▶ _EXERCISE GOAL_
Write out exactly the lines below starting at the one containing "This screenshot has height=1000, width=1000." and ending at the one containing "Viewport: 1898px width, 866px height.". Omit every picture.
---
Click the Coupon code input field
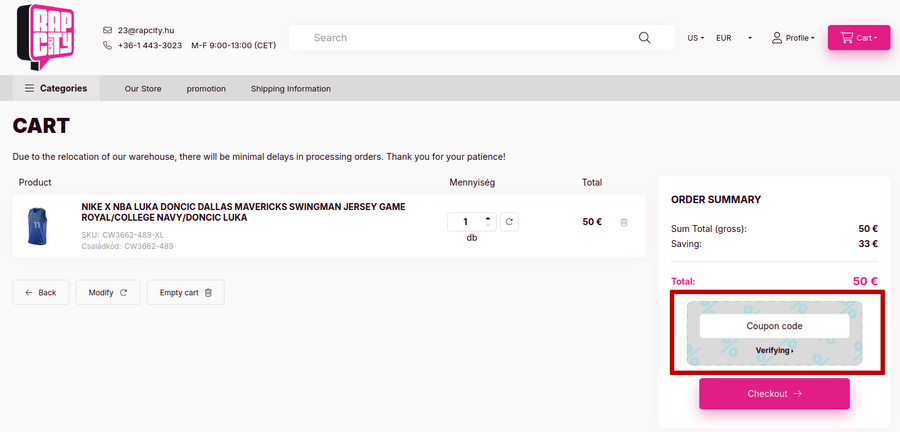The image size is (900, 432). [x=774, y=326]
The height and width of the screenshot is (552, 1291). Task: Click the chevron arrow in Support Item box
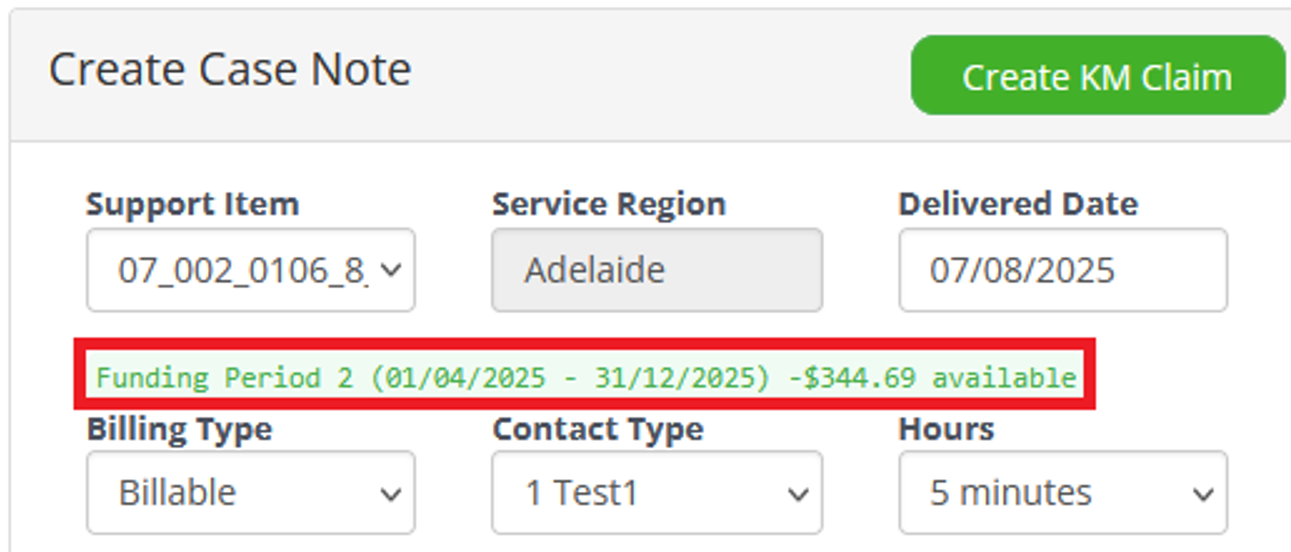tap(392, 270)
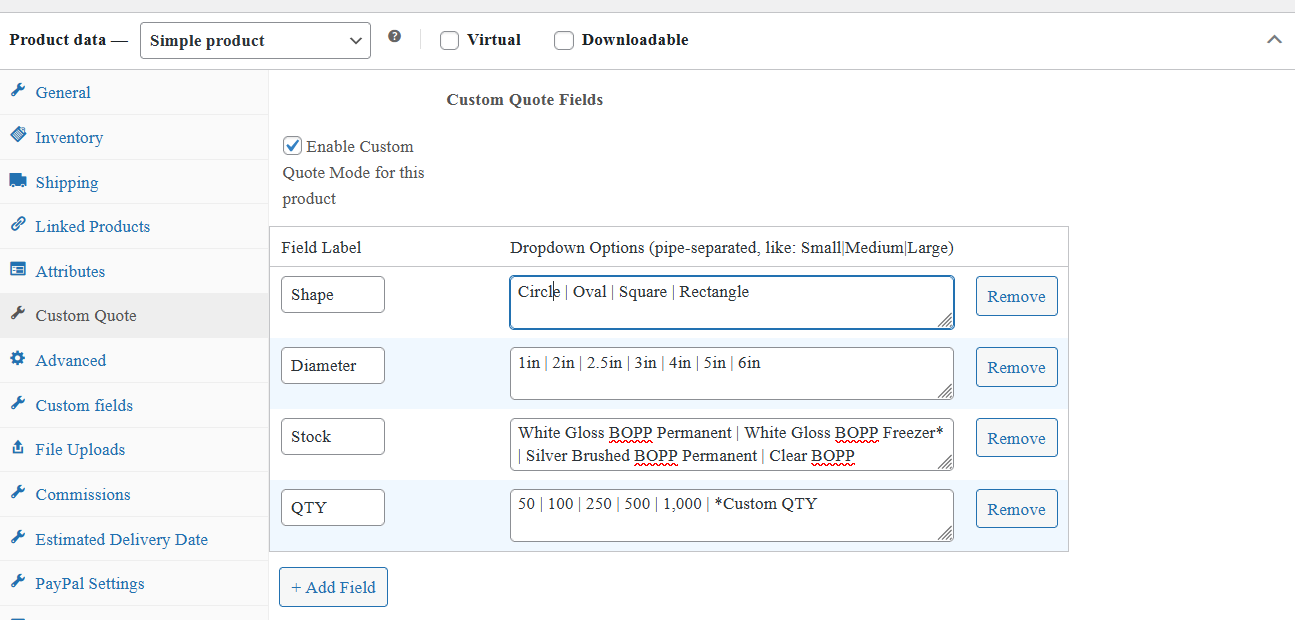Click into the Stock dropdown options textarea
Image resolution: width=1295 pixels, height=620 pixels.
pos(730,444)
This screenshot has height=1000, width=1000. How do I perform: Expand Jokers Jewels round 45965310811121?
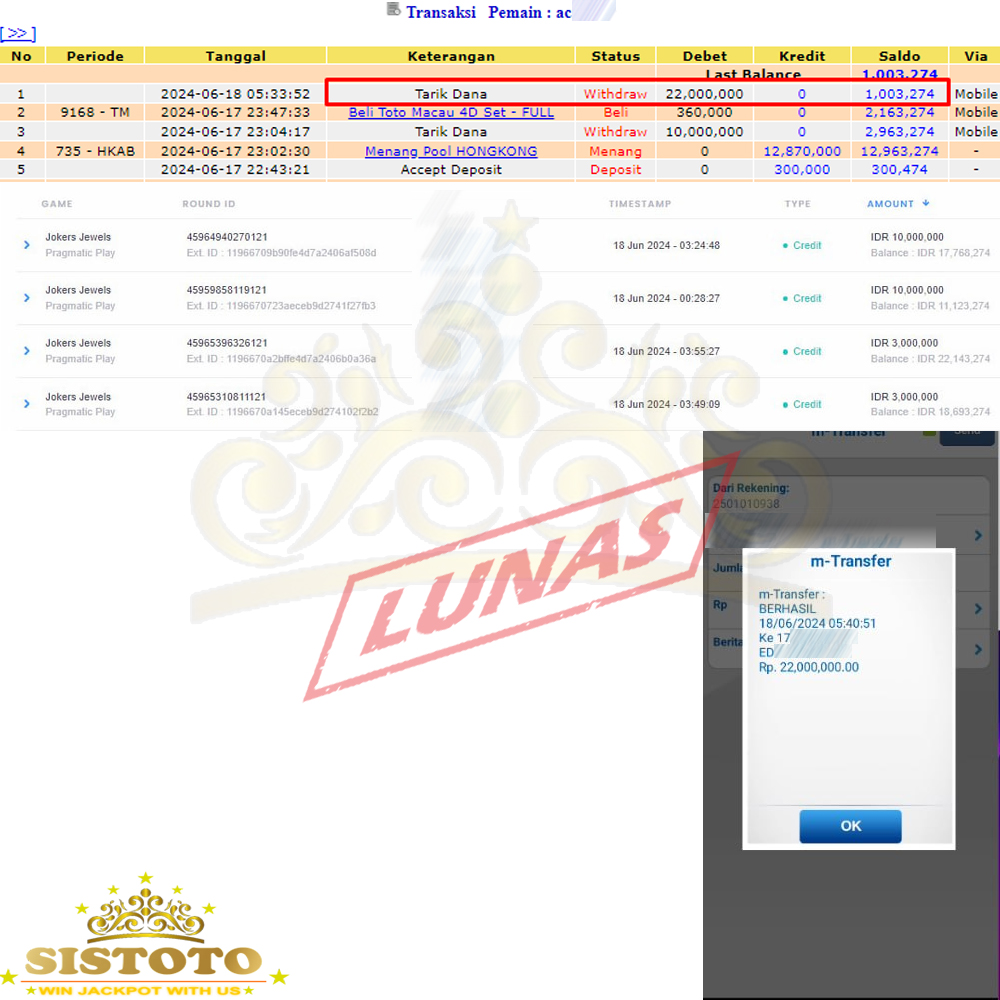tap(27, 404)
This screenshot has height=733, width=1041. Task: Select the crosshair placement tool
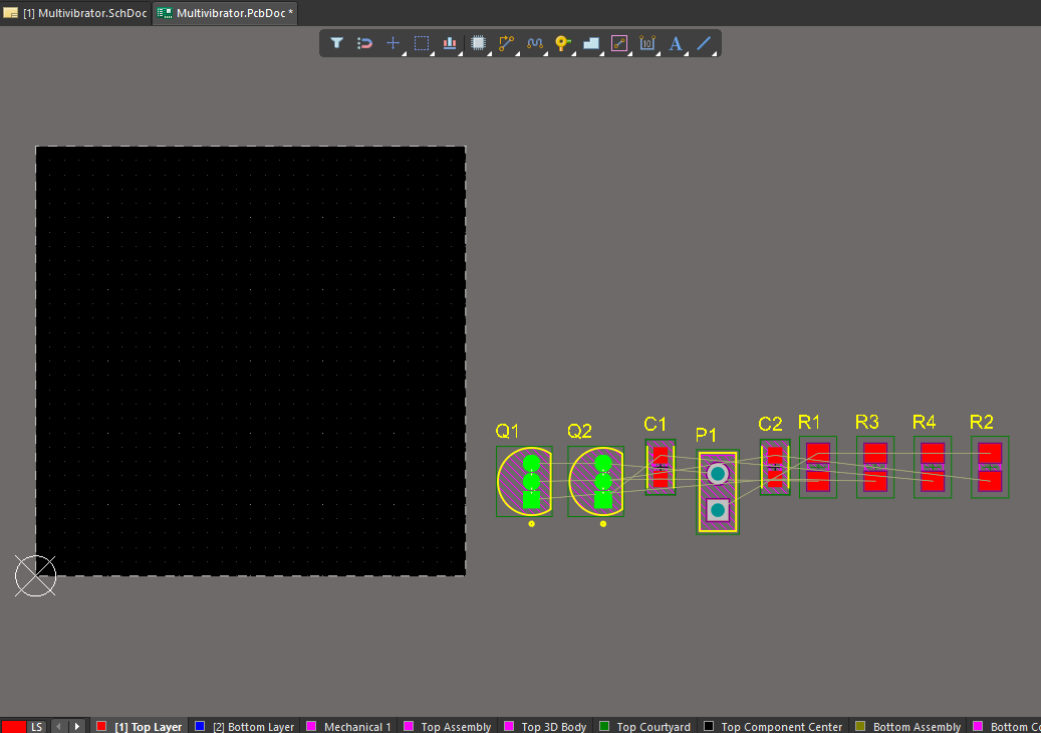click(392, 43)
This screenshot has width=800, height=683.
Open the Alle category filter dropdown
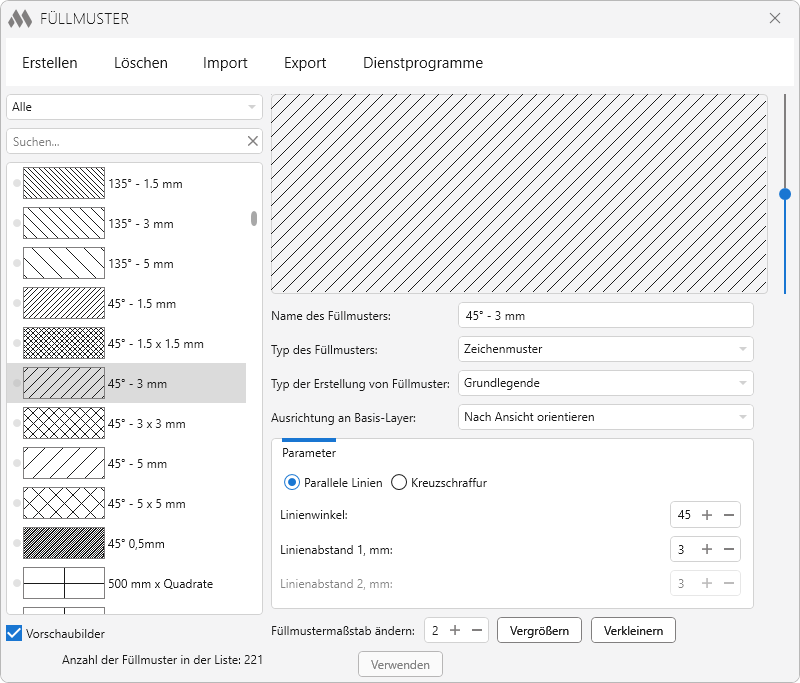click(134, 107)
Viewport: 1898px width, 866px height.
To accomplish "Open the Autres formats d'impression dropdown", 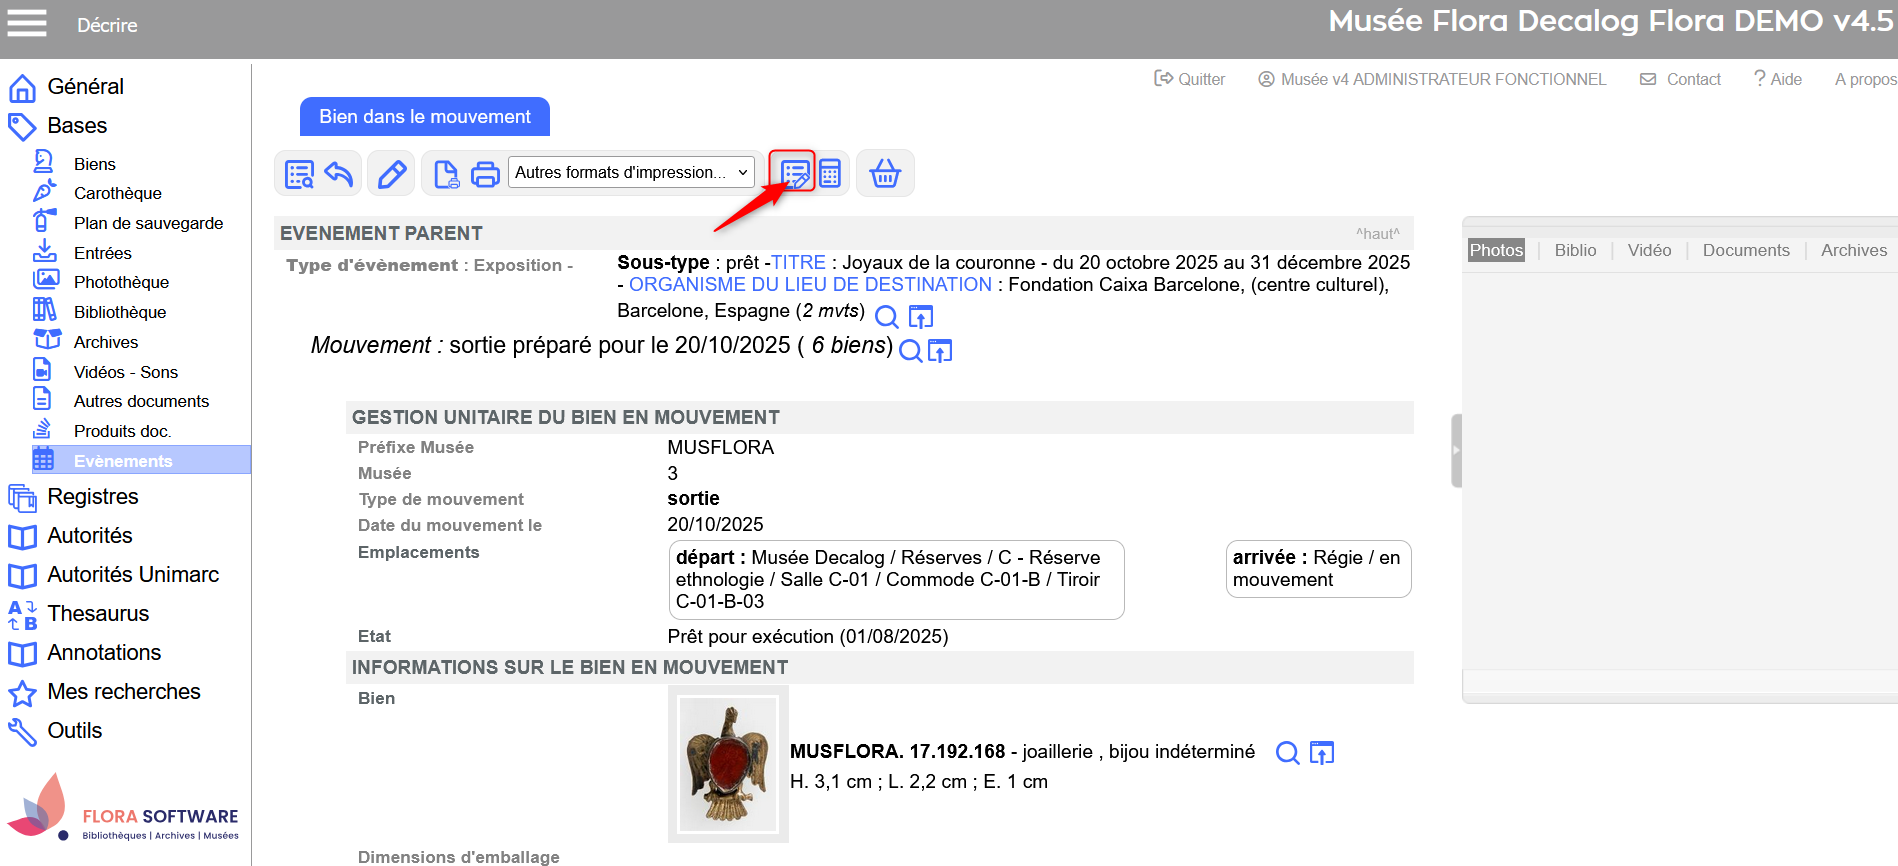I will coord(631,172).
---
▶ _REPLY TO THE TASK_
This screenshot has height=1000, width=1000. How do I perform: Expand Jokers Jewels round 45965310811121?
tap(27, 404)
This screenshot has height=733, width=1041. Task: Select the crosshair placement tool
click(392, 43)
This screenshot has width=800, height=683.
Open the Alle category filter dropdown
click(134, 107)
Viewport: 1898px width, 866px height.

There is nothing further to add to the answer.